Ternyata Sudah 2 Pasien Difteri yang Meninggal Dunia di Bangka Selatan

Toni    •    Senin, 11 Desember 2017 | 16:41 WIB
Viral
Kepala Bidang Penanggulangan dan Pencegahan Dinkes Pemkab Basel, Didi Nopriadi. (Toni/ Wow Babel)
Kepala Bidang Penanggulangan dan Pencegahan Dinkes Pemkab Basel, Didi Nopriadi. (Toni/ Wow Babel)

WOWVIRAL - Dinas Kesehatan kabupaten Bangka Selatan, mengklarifikasi jumlah pasien yang meninggal dunia akibat terjangkit virus Difteri di Kabupaten Basel.

Kepala Bidang Penanggulangan dan Pencegahan Dinkes Basel, Didi Nopriadi sebelumnya mengatakan bahwa, dari total dua kasus dan satu kasus pasiennya meninggal dunia. Namun, ternyata kedua pasien yang terjangkit virus Difteri tersebut meninggal dunia. 

"Saya klarifikasi bahwa dari total dua kasus, keduanya ternyata meninggal dunia," kata Didi Nopriadi mengklarifikasi.

Ia mengungkapkan, kedua pasien masing masing bernama Ferdi (4) Warga Jl. Puput , Desa Gadung, kecamatan Toboali, dan satu pasiennya lagi bernama Fitriani (8) Warga Jl.

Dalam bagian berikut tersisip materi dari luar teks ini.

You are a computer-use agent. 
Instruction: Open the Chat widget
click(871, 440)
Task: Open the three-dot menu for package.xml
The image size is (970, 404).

Damai, Kelurahan Tanjung Ketapang, Kec. Toboali. 

"Pasien atas nama Ferdi warga Puput meninggal dunia saat dirawat di rumah sakit Koba pada bulan Juni, dan Fitriani warga jalan damai meninggal dunia saat menjalani perawatan di rumah sakit Depati Hamzah Pangkalpinang bulan Juli," terangnya. 

Menurut Didi, kedua pasien diketaui sebelumnya tidak tuntas mengikuti program imunisasi, sehingga pasien dengan mudah terjangkit virus menular tersebut.

"Informasi  keluarga bahwa kedua pasien tidak tuntas mengikuti program imunisasi," ujarnya.

Lanjut Didi, Fitriani merupakan warga pendatang asal Palembang dan baru tiga tahun menetap di Bangka Selatan, dan korban masih duduk dibangku kelas 1 Sekolah Dasar. Sementara pasien atas nama Ferdi belum Sekolah dan asli warga Bangka Selatan. 

Dengan kejadian tersebut, dinas kesehatan mengimbau agar masyarakat wajib mengikut sertakan anak program imunisasi untuk mencegah terinfeksi virus Difteri.

"Kalau pun terinfeksi tidak terlalu parah. Untuk itu saya mengimbau kepada seluruh masyrakat agar anaknya di imunisasi, karena sangat penting untuk kesehatan anak," imbuhnya.